I needed a third career to keep me busy, so I tried teaching – and liked it. I select subjects I am already interested in and want to learn more about, and then read extensively about them.

What advice would you give to someone interested in getting active?

Follow your passions, stay active, keep healthy, and don’t take yourself too seriously. I have always been mindful of the need (as recommended by all “retirement-living” books and articles, etc.) to find “purpose” in life after work. Find something that makes you want to get up in the morning and go!

Pursue an existing avocation with your additional free time. Politics and government service were always a parallel track in my life, so it was natural and easy to elevated my involvement there after retiring as an attorney.

Find something new that gets your juices running and keeps your mind wondering (and wandering, for that matter).

Get regular exercise to keep your weight and medications down; or for no other reason than to “die healthy.”

Joreen Hendry

Age: 72¾

Hometown: Dunbarton

What keeps you busy?

Volunteering is a big one, for a lot of groups. I volunteer with two boards of director and two advisory committees. I volunteer for OLLI, the senior group (I present classes; I’m a class assistant and I’m right now involved with setting up the senior citizen science project, it’s going to be a statewide effort.)

I volunteer at St. Anselm’s School of Nursing as a patient simulator. In that particular one, I’m the “agitated grandmother of a stabbing victim.” I have to burst into where they’ve got their mannequin on the bed and they’re trying to save of the life of supposedly my grandson and I have to be erratic and awful so they can practice de-escalation.

I recently started with the Social Work School in a different persona; they’re practicing intake forms. So I have to be someone’s who is going crazy because my husband has cancer and I’m not allowed to tell anybody and our children are far away.

I play a lot of tennis. I took up tennis when I was 68. I hadn’t been able to play it up until then; I didn’t have time. And I really, really like it. Right now, I’m on two teams and captain of a third team. Tons of time spent doing that.

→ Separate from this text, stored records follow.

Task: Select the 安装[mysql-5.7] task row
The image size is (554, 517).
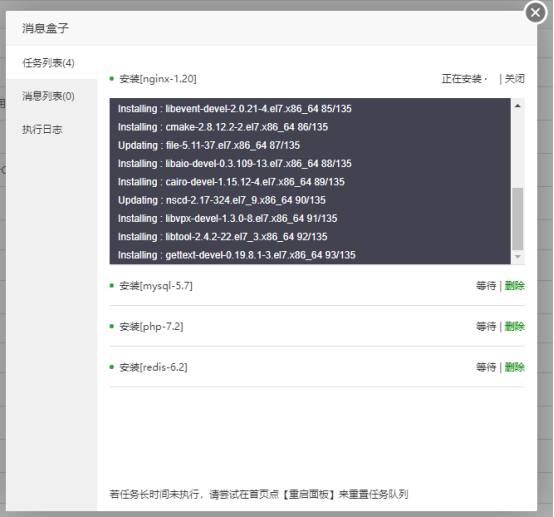Action: coord(317,286)
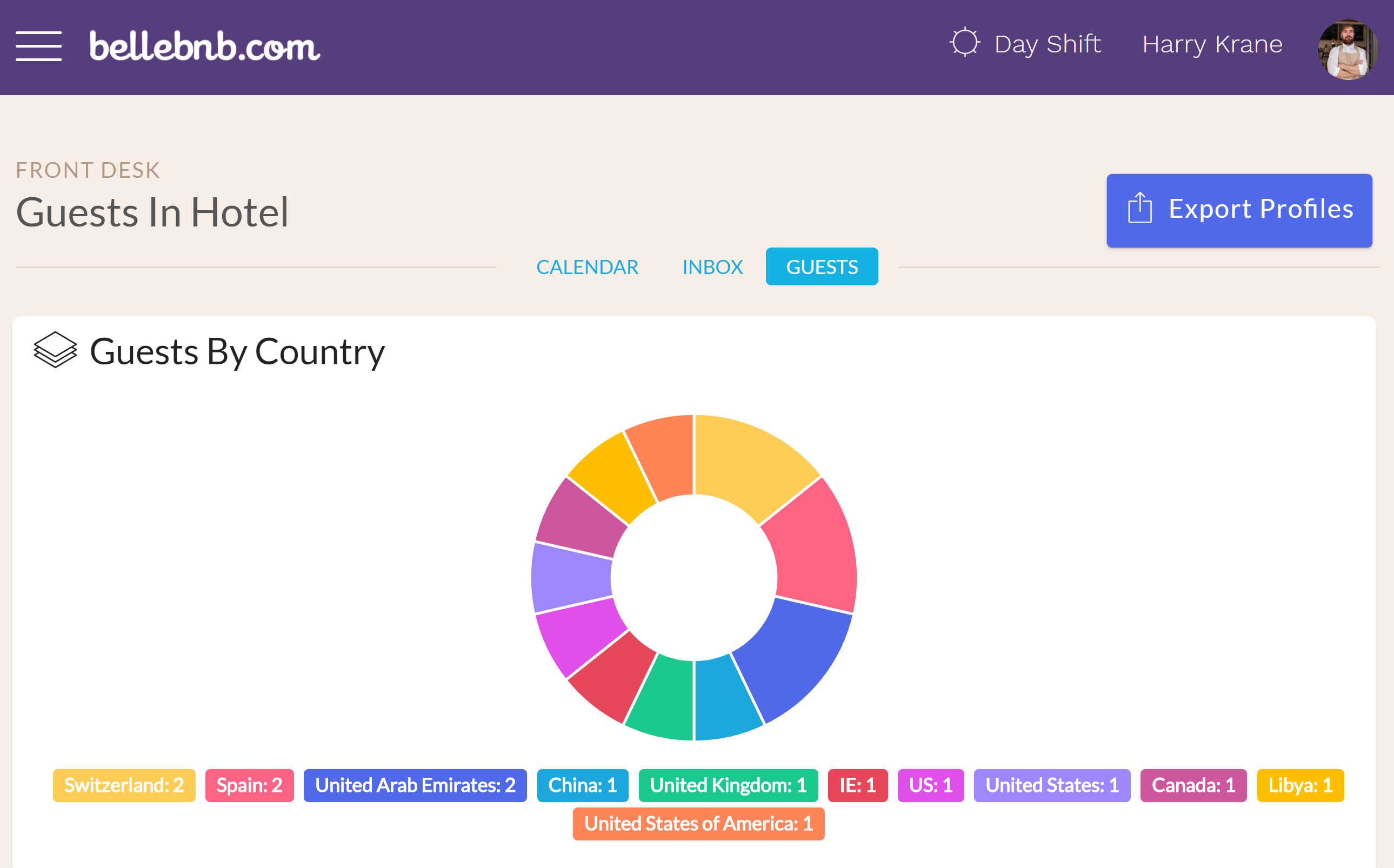The image size is (1394, 868).
Task: Click the United Kingdom: 1 badge
Action: point(727,785)
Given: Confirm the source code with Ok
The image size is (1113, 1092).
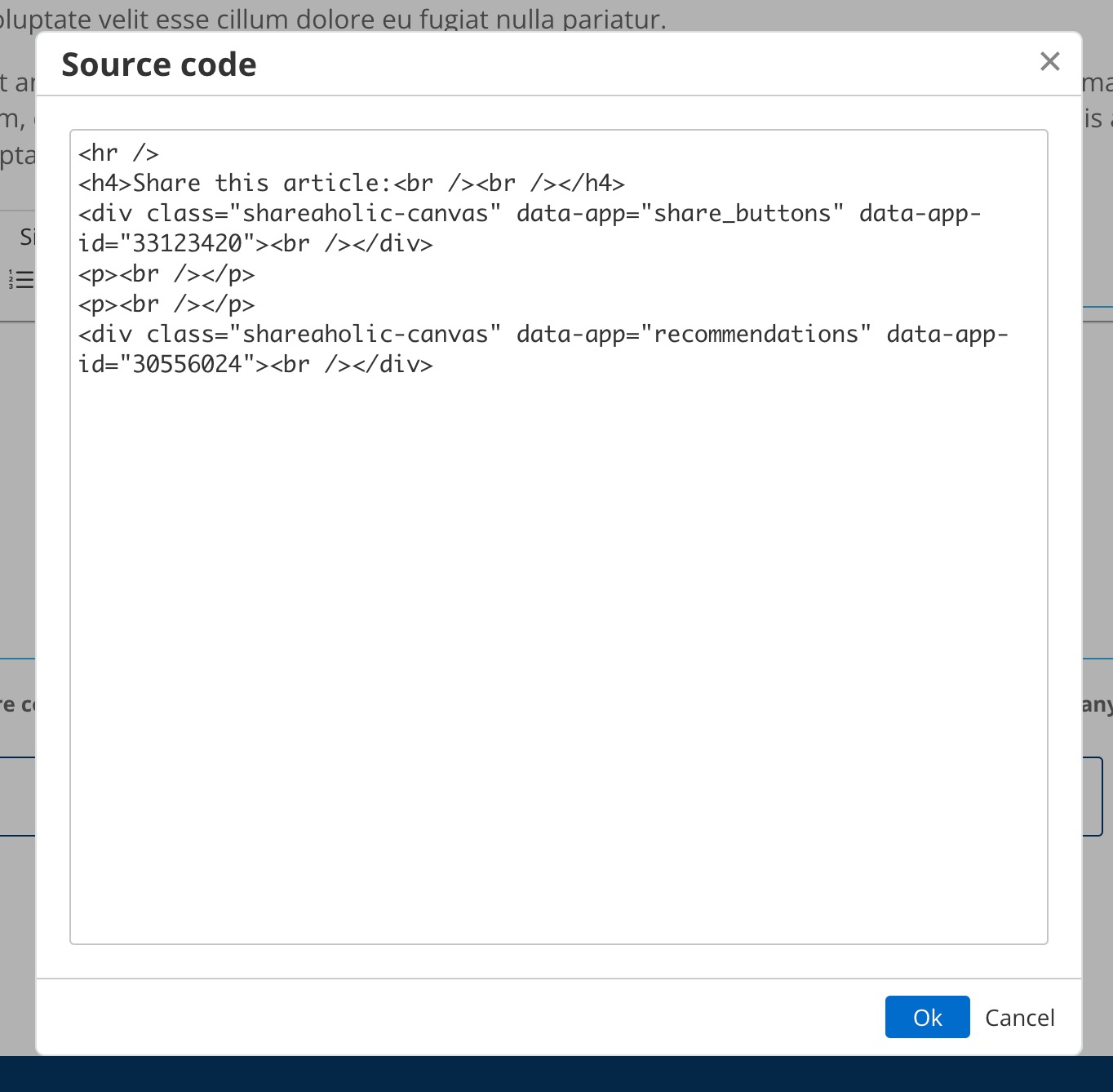Looking at the screenshot, I should pyautogui.click(x=926, y=1017).
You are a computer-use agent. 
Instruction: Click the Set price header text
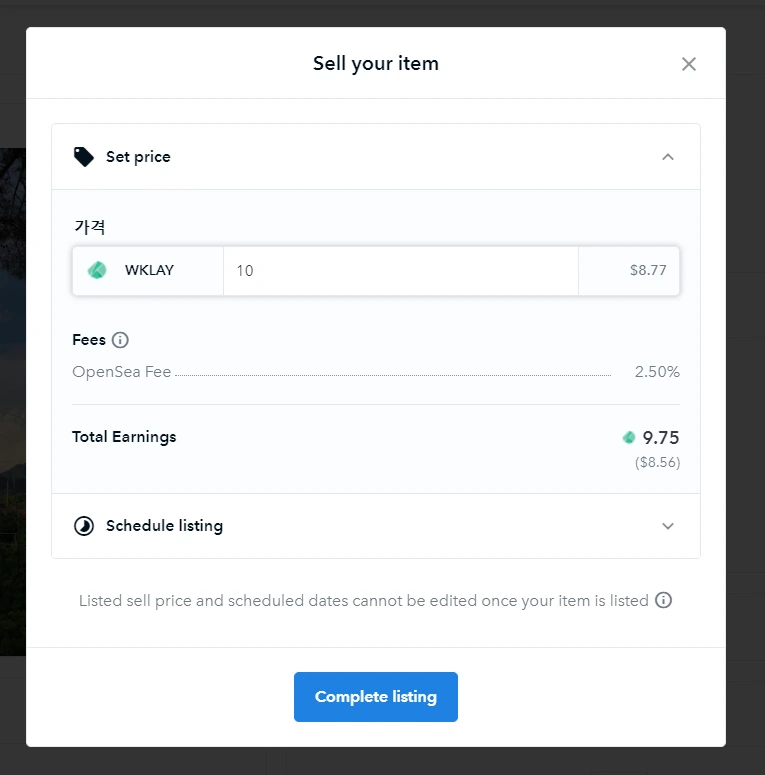tap(138, 157)
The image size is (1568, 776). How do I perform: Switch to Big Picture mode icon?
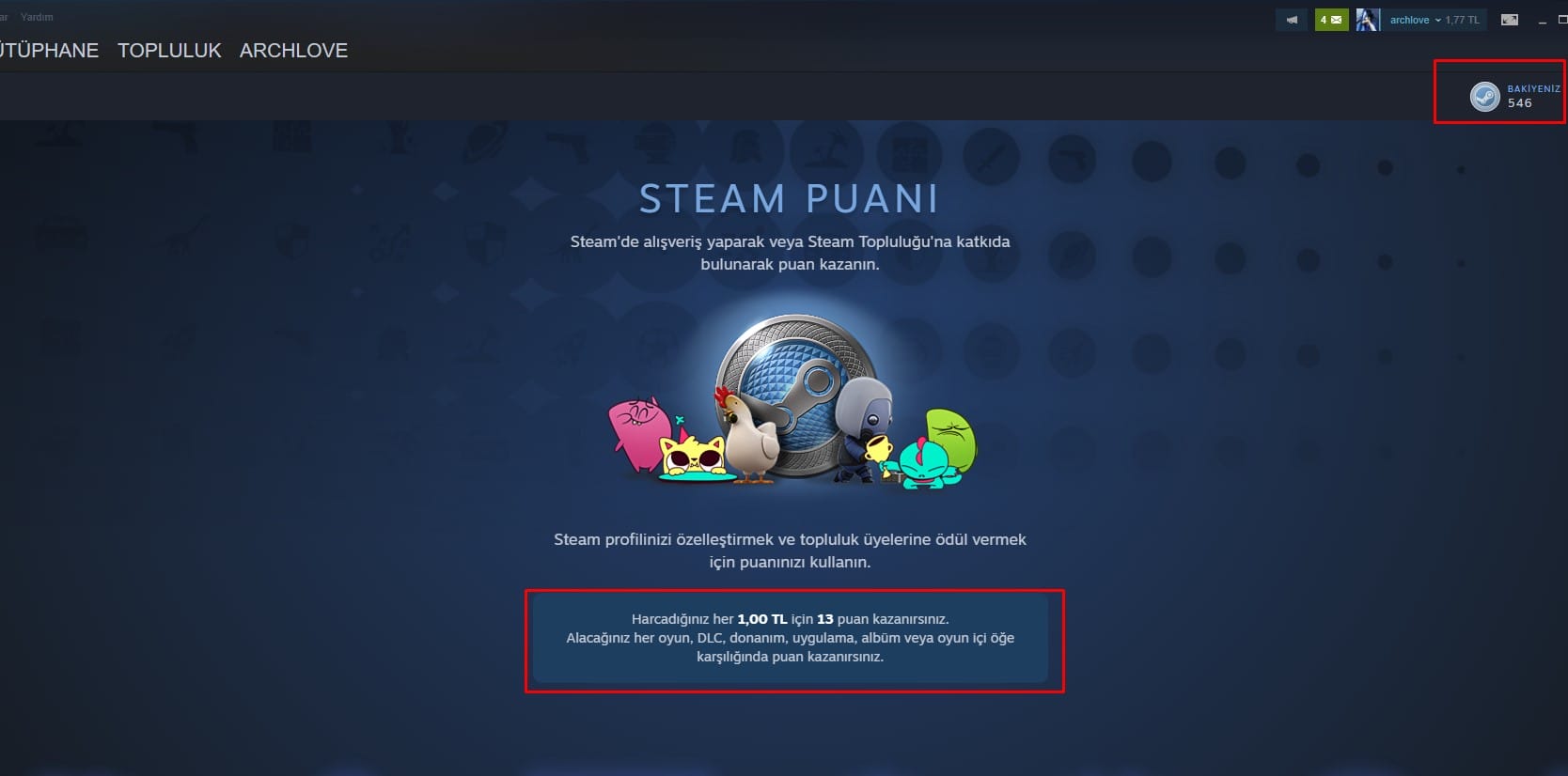[x=1510, y=20]
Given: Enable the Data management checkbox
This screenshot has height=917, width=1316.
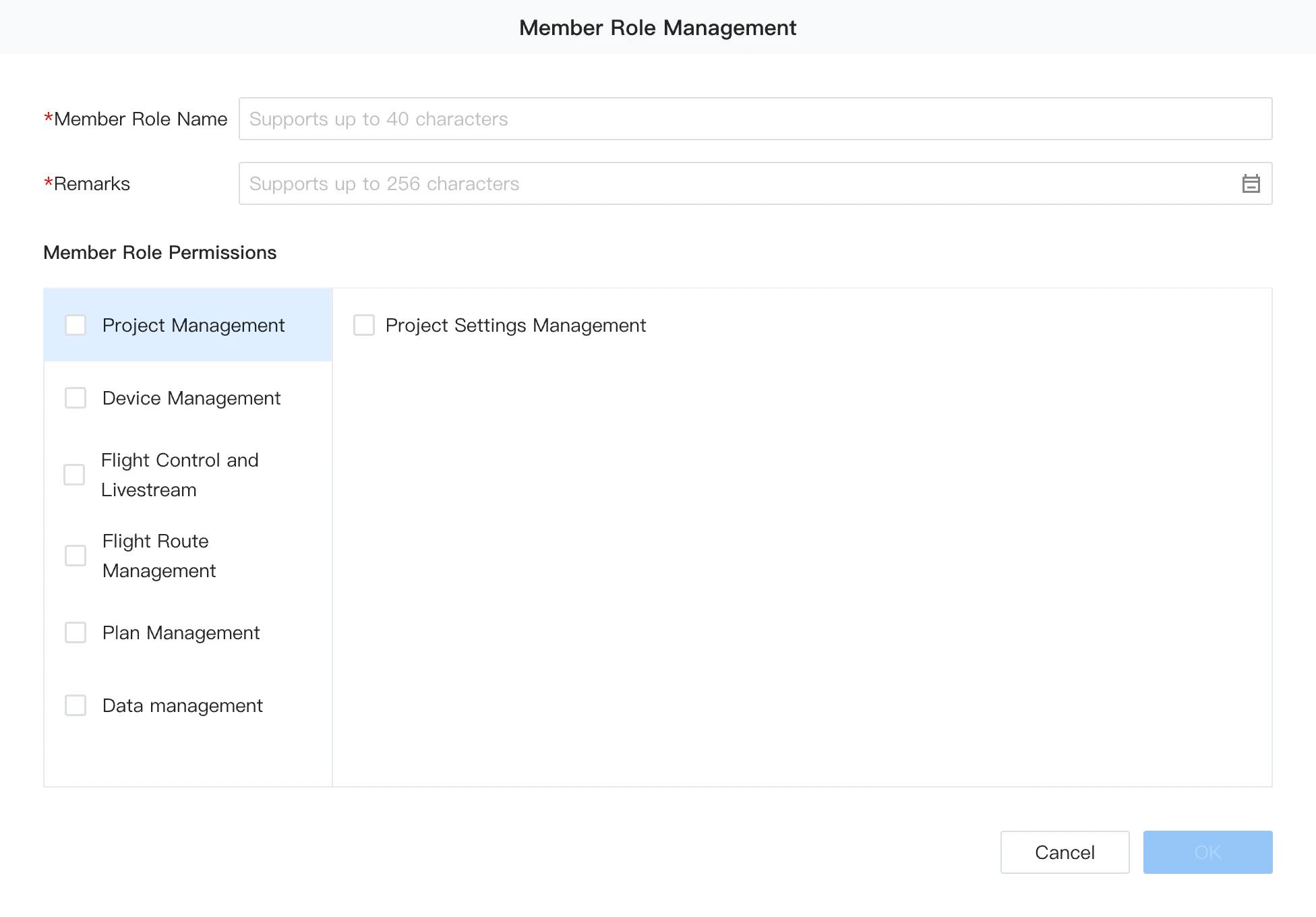Looking at the screenshot, I should tap(76, 705).
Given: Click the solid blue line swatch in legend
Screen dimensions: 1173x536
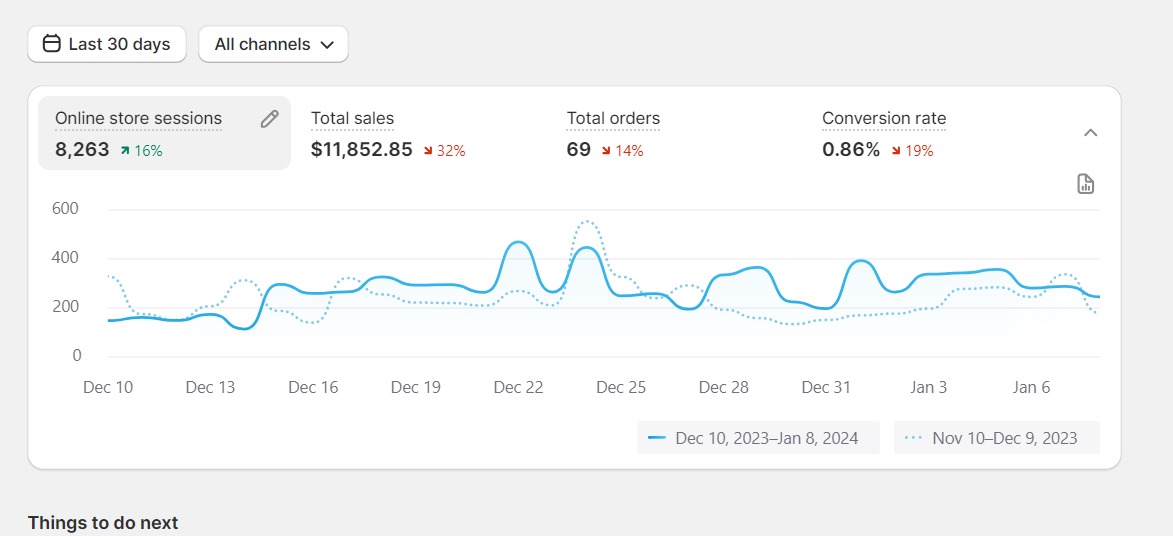Looking at the screenshot, I should pos(657,438).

I was doing tai chi and ballroom dancing for 12 years, and then when I took up tennis, I had to cut something out. I just didn’t have time, or the money really, to do all of it. The tennis has absorbed it.

A big part of my volunteering is the educational farm at Joppa Hill in Bedford. I am on their board of directors plus I work with the summer camps that we run. I maintain the children’s garden, help with field trips, write the curriculum.

Gardening. My husband and I take care of a fairly large area. I’m active with the Dunbarton Garden Club.

I do a lot of online Solitaire.

How did you get involved with or interested in these activities?

I was a conservation education major and then I taught math and science for a thousand years. Then when I retired, I was still able to do a lot of the things that I did before.

I connected with the farm because I was the math and science coordinator for the Bedford School District for 16 years. I was the liaison for the farm and that got me connected with them. That also got me connected with the Bedford Land Trust advisory committee.

OLLI is because of friends who were members and told me about it. And once you jump off the end of the dock you swim, swim, swim.

Tennis just because I wanted to.

What advice would you give to someone interested in getting active?

First, certainly to get involved with OLLI; I would highly recommend that for anyone recently retire. It’s stimulating mentally. It gets you with people. There are travel opportunities (I haven’t really traveled with them but I know it’s there.)

Plus, checking out with your friends and seeing what’s going on.

I haven’t got any kind of a church affiliation, but I mean that’s pretty big for people who would be doing that.

There’s always an opportunity to help. Most of the things, except for the selfishness of tennis and gardening, are kind of like helping things.

I strongly encourage people to get out and explore what’s going on. There are so many connections, especially as we get older. You know we have a lot of connections with people we know and things we’ve seen happening. Just be open to it.